On "Open" Flirting and Hook-Ups
If interacting with others in the presence of your partner(s) is a source of contention, check out these five areas and my guess is that you’ll find discord in at least one of them.
Australian Comedy-Drama, Five bedrooms, featured a scene where one half of a gay non-monogamous couple, Harry, had a chance to go home with the DJ at a club they attended. The thing was, his partner, Xavier, was also present. I’m not going to give any spoilers because you should definitely watch the show, but it got me thinking about flirting (and more) in front of your partner. Here’s how and frankly, why, it works in my world.
We’re all Kinky and Non-Monogamous
Let me be clear here, my partners’ are not in committed romantic relationships with each other, and nor am I with my metamours. Aligned kinks do allow for group sex but that doesn’t underpin our polycule. It isn’t compulsory.
All of my partners are kinky as well as non-monogamous. These two identities mix and blend and sometimes conflict with each other. Overall, matching our kinks provides a level of compatibility that complements a non-monogamous lifestyle.
My partners are generally masochistic too. This allows them to process some of the negative feelings they may have about having a non-monogamous dominant partner as sadomadochism. This is tricky business. Don’t misunderstand that. But when it works, it works.
For me, my penchant for “sharing” with likeminded people satisfies some of my partners’ need for non-monogamy. But in reality, that can just look like a lack of sexual exclusivity. Something like swinging. When it comes to the polyamory end of the non-monogamy spectrum, the knowledge that they’re likely to only go towards people who have similar interests or who have needs that are otherwise harmonious is security enough. I’m certain about that now.
Our Relationships are mutually beneficial
Each of my relationships could exist singularly. They all meet my core needs. And I’m secure in the fact that all of my partners feel the same.
This isn’t just us as individual couples. But as a group, we work really well at supporting and advancing each other’s goals. It may sound arrogant for me to just declare it, but I can see it, and of course we communicate well enough to know when that hasn’t been the case and we’ve worked to change it one way or another.
This is why it’s hard to feel truly threatened by people who cannot offer anything comparable. At least without integrating in the wider group to some extent. This faith in our mutual contentment has another advantage.
We Trust Each Other To Protect The Group
This means lots of things. It doesn’t mean that we will burn the rest of the world down trying to protect our little bubble. It means that we will protect the health and wellbeing of everyone and that may include making tough choices about the future of our individual relationships.
For instance, a few months ago, during a rough patch, I queried with one partner if we’d be better as something other than what we are, since we all want to be part of the baby’s life as long term caregivers/parents. Maybe we should be platonic nesting partners. We didn’t make that choice but it seemed like it could be best for the group.
But while it’s good for all of us, I trust that each individual is content enough in our relationship and in our family life to guard it fiercely. This means I don’t have to police their side of the fence. They do it themselves.
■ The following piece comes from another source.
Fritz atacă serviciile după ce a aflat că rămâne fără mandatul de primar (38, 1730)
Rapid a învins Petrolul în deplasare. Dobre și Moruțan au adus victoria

For me, it’s much easier to take advantage of me, alone, because I’m a sap. But the minute I feel like you disregard my family commitments, or you resent them, it’s very easy for me to switch off. You’ll get much further showing me your compatibility with my family values (both my family of origin and my polycule) than showing me that you’ll be upset by them. I’ll just let you go for your own sake.
We don’t have to intervene or warn anyone off of our partners, because we trust that the other will preserve what genuinely works for them at all costs.
We Speak Each Other’s Language
You could say “love language”, but I mean it in a general sense. We do communicate well.
While it would be okay for any of us to flirt with someone or even hook up with them, there are also times when it wouldn’t be appropriate. Either for an individual, couple, or all of us at the same time. There’s very little discussion about when it would or wouldn’t be okay. We just know. And when you put that together with the other things we can depend on within our individual relationships and group dynamic, it means that we can rely on each other to manage our own boundaries.
Date night would be an obvious one. I know when I’m hitting a club with my partner and we are going to hang out and party. Even play wingman. And I know when I’m going out dancing with my partner for date night. At most, we might take someone fun home together.
We Allow For Mistakes.
If one of of us does feel aggrieved by a situation that occurred, we discuss at an appropriate time. None of us want to be the rowing couple(s) at the event or the ones crying in the bathrooms.
When all is said or done, the worst that happened is that one of us felt momentarily jealous, dismissed, unimportant or invisible. That negative feeling will pass and we’ll be again enveloped in the happy, healthy relationship that we know that we have.